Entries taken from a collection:
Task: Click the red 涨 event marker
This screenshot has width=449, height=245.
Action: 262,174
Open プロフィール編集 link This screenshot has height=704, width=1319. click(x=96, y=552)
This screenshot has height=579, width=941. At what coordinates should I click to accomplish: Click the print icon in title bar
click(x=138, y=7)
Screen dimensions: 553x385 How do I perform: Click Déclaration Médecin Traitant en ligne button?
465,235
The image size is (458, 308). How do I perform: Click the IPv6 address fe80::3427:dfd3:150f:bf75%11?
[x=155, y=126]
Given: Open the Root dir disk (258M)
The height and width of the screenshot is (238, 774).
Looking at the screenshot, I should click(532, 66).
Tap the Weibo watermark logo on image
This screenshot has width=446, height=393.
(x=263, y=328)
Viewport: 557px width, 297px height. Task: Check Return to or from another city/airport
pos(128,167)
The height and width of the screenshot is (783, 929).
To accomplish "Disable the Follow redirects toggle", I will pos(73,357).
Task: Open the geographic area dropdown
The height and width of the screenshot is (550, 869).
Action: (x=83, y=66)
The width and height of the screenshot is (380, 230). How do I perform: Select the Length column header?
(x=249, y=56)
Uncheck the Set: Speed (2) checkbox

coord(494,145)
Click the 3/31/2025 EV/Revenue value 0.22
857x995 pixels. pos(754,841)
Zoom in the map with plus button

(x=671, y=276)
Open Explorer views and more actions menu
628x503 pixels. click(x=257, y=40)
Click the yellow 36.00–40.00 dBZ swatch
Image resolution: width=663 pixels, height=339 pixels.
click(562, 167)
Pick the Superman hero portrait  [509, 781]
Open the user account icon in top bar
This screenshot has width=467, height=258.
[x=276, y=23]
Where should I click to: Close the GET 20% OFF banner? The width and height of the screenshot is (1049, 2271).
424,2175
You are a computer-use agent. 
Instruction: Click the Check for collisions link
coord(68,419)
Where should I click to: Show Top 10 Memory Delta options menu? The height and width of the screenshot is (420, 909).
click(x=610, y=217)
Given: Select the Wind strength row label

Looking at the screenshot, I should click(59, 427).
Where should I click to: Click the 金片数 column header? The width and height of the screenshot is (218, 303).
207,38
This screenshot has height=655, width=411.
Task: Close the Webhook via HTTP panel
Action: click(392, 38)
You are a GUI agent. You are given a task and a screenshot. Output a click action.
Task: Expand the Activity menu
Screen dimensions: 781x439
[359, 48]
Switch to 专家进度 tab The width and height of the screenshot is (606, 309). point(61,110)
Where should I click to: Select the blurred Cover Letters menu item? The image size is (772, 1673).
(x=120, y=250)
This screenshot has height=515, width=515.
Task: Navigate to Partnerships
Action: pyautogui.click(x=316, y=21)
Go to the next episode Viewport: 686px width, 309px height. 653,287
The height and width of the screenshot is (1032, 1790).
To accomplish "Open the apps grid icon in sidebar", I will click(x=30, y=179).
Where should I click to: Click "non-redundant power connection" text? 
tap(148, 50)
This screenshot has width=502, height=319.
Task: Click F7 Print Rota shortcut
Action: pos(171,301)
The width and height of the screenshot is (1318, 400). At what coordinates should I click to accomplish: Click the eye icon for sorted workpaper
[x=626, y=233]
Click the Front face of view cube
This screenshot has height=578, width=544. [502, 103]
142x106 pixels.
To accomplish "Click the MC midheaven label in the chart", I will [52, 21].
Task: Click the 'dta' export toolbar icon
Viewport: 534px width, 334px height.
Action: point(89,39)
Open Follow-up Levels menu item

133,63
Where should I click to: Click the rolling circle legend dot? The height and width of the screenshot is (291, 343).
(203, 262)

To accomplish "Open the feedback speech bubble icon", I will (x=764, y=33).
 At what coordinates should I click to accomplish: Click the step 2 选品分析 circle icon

## What you need to do
For every entry in the records above, write an exact copy.

## Reply to the exercise
Task: Click the red 涨 event marker
This screenshot has width=449, height=245.
Action: 262,174
Open プロフィール編集 link This screenshot has height=704, width=1319. click(x=96, y=552)
This screenshot has height=579, width=941. At what coordinates should I click to accomplish: Click the print icon in title bar
click(x=138, y=7)
Screen dimensions: 553x385 How do I perform: Click Déclaration Médecin Traitant en ligne button?
465,235
The image size is (458, 308). How do I perform: Click the IPv6 address fe80::3427:dfd3:150f:bf75%11?
[x=155, y=126]
Given: Open the Root dir disk (258M)
The height and width of the screenshot is (238, 774).
Looking at the screenshot, I should click(532, 66).
Tap the Weibo watermark logo on image
This screenshot has width=446, height=393.
(x=263, y=328)
Viewport: 557px width, 297px height. Task: Check Return to or from another city/airport
pos(128,167)
The height and width of the screenshot is (783, 929).
To accomplish "Disable the Follow redirects toggle", I will pos(73,357).
Task: Open the geographic area dropdown
The height and width of the screenshot is (550, 869).
Action: (x=83, y=66)
The width and height of the screenshot is (380, 230). How do I perform: Select the Length column header?
(x=249, y=56)
Uncheck the Set: Speed (2) checkbox

coord(494,145)
Click the 3/31/2025 EV/Revenue value 0.22
857x995 pixels. pos(754,841)
Zoom in the map with plus button

(x=671, y=276)
Open Explorer views and more actions menu
628x503 pixels. click(x=257, y=40)
Click the yellow 36.00–40.00 dBZ swatch
Image resolution: width=663 pixels, height=339 pixels.
click(562, 167)
Pick the Superman hero portrait  [509, 781]
Open the user account icon in top bar
This screenshot has width=467, height=258.
[x=276, y=23]
Where should I click to: Close the GET 20% OFF banner? The width and height of the screenshot is (1049, 2271).
424,2175
You are a computer-use agent. 
Instruction: Click the Check for collisions link
coord(68,419)
Where should I click to: Show Top 10 Memory Delta options menu? The height and width of the screenshot is (420, 909).
click(x=610, y=217)
Given: Select the Wind strength row label

Looking at the screenshot, I should click(59, 427).
Where should I click to: Click the 金片数 column header? The width and height of the screenshot is (218, 303).
207,38
This screenshot has height=655, width=411.
Task: Close the Webhook via HTTP panel
Action: click(392, 38)
You are a GUI agent. You are given a task and a screenshot. Output a click action.
Task: Expand the Activity menu
Screen dimensions: 781x439
[359, 48]
Switch to 专家进度 tab The width and height of the screenshot is (606, 309). point(61,110)
Where should I click to: Select the blurred Cover Letters menu item? The image size is (772, 1673).
(x=120, y=250)
This screenshot has height=515, width=515.
Task: Navigate to Partnerships
Action: pyautogui.click(x=316, y=21)
Go to the next episode Viewport: 686px width, 309px height. 653,287
The height and width of the screenshot is (1032, 1790).
To accomplish "Open the apps grid icon in sidebar", I will click(x=30, y=179).
Where should I click to: Click "non-redundant power connection" text? 
tap(148, 50)
This screenshot has width=502, height=319.
Task: Click F7 Print Rota shortcut
Action: pos(171,301)
The width and height of the screenshot is (1318, 400). At what coordinates should I click to accomplish: Click the eye icon for sorted workpaper
[x=626, y=233]
Click the Front face of view cube
This screenshot has height=578, width=544. [502, 103]
142x106 pixels.
To accomplish "Click the MC midheaven label in the chart", I will [52, 21].
Task: Click the 'dta' export toolbar icon
Viewport: 534px width, 334px height.
Action: point(89,39)
Open Follow-up Levels menu item

133,63
Where should I click to: Click the rolling circle legend dot? The height and width of the screenshot is (291, 343).
(203, 262)

To accomplish "Open the feedback speech bubble icon", I will (x=764, y=33).
 At what coordinates should I click to accomplish: Click the step 2 选品分析 circle icon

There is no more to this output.